= Beginning of Section =
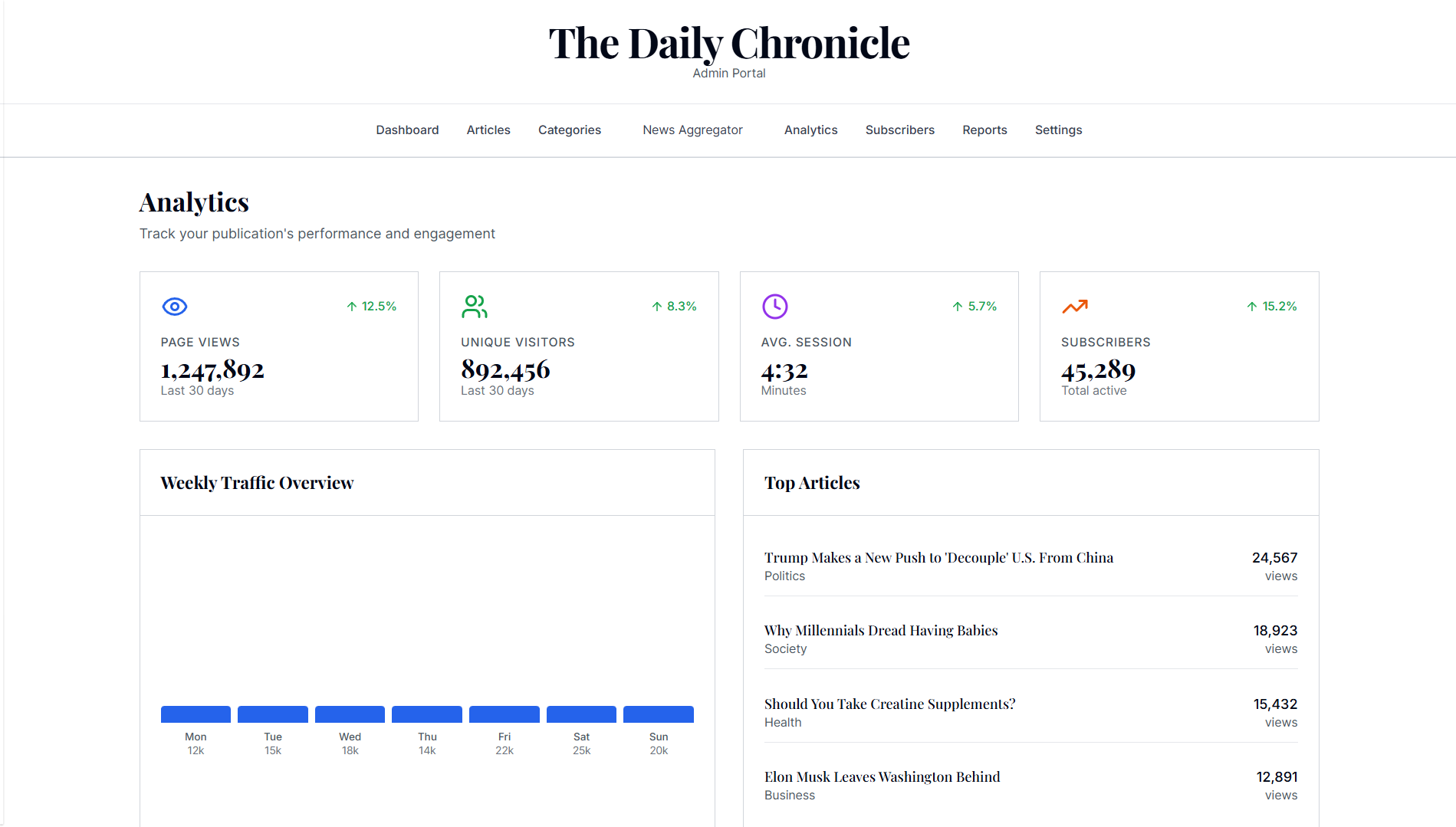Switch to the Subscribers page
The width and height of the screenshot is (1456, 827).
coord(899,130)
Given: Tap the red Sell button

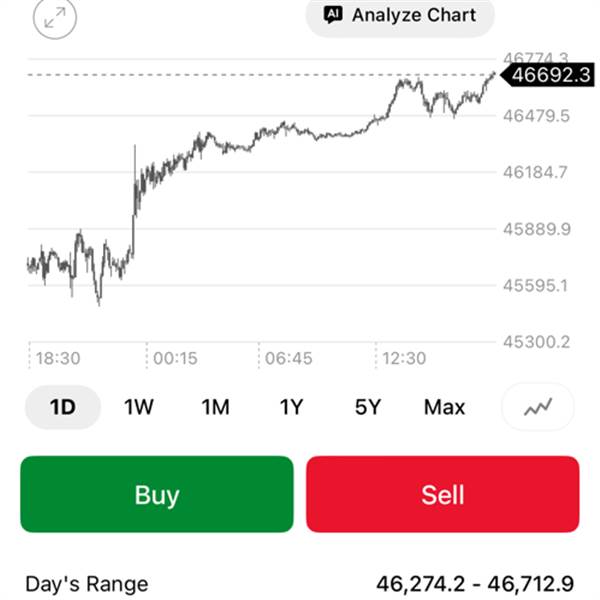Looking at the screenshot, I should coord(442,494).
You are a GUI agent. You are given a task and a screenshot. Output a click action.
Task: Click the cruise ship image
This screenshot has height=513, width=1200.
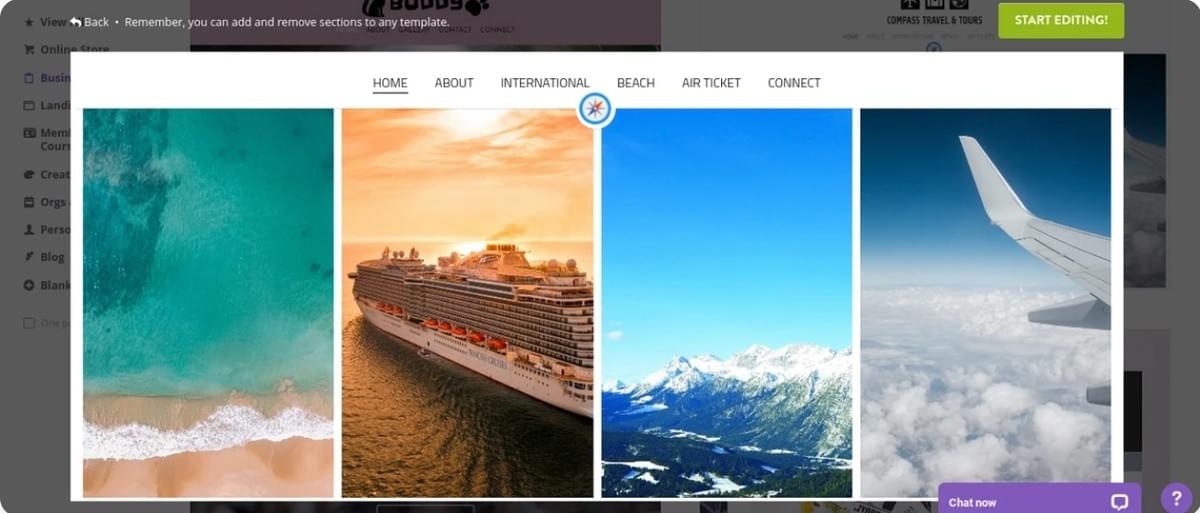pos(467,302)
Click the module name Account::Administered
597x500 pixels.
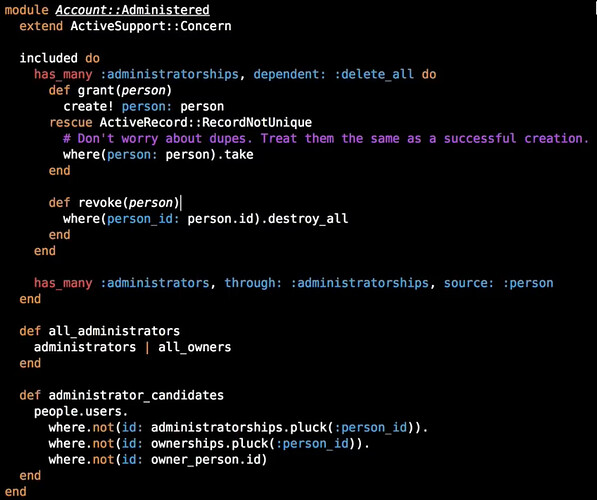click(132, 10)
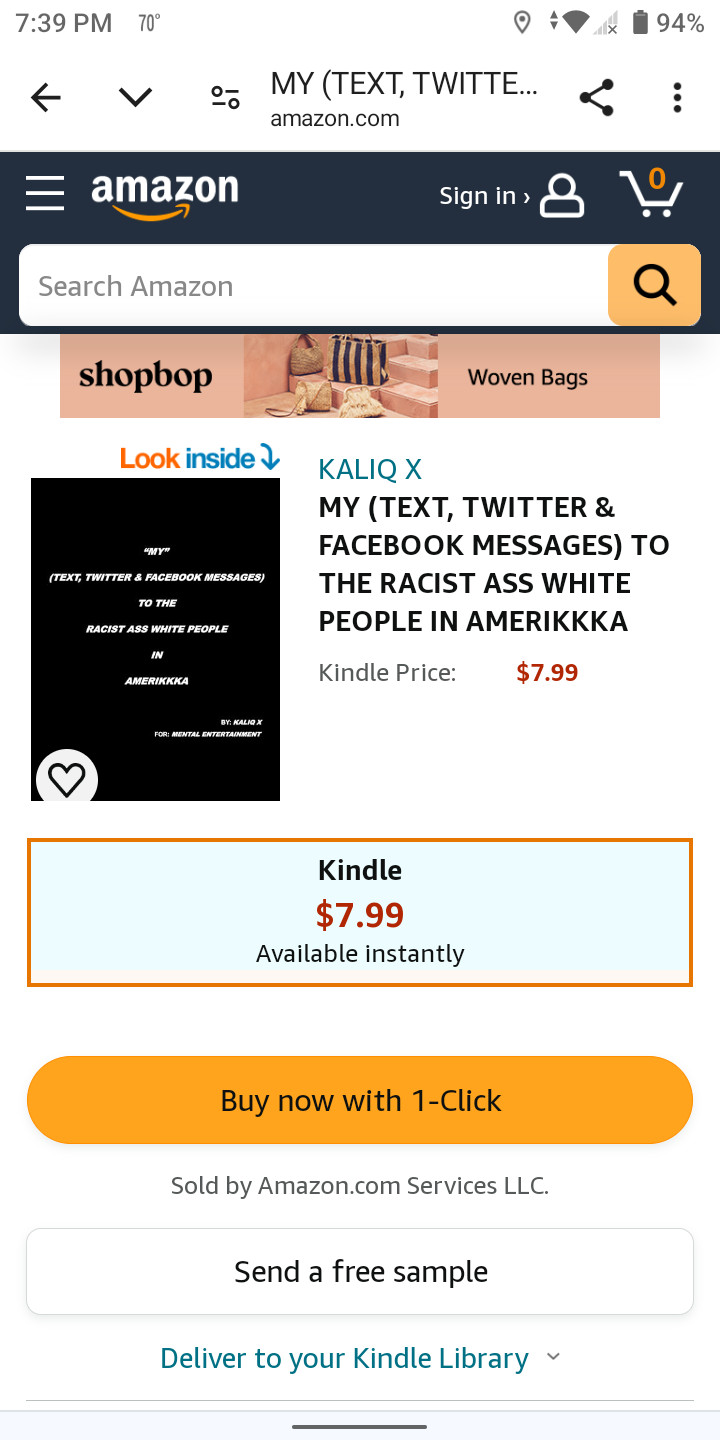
= End of Section =
→ **Problem description**
I need the lines from the line containing "Task: Click the cruise ship image" through the final line of the listing duplicated exactly, both ends included, with no pictures and nothing else.

→ **Expected output**
Task: Click the cruise ship image
This screenshot has height=513, width=1200.
pos(467,302)
Click the module name Account::Administered
597x500 pixels.
click(132, 10)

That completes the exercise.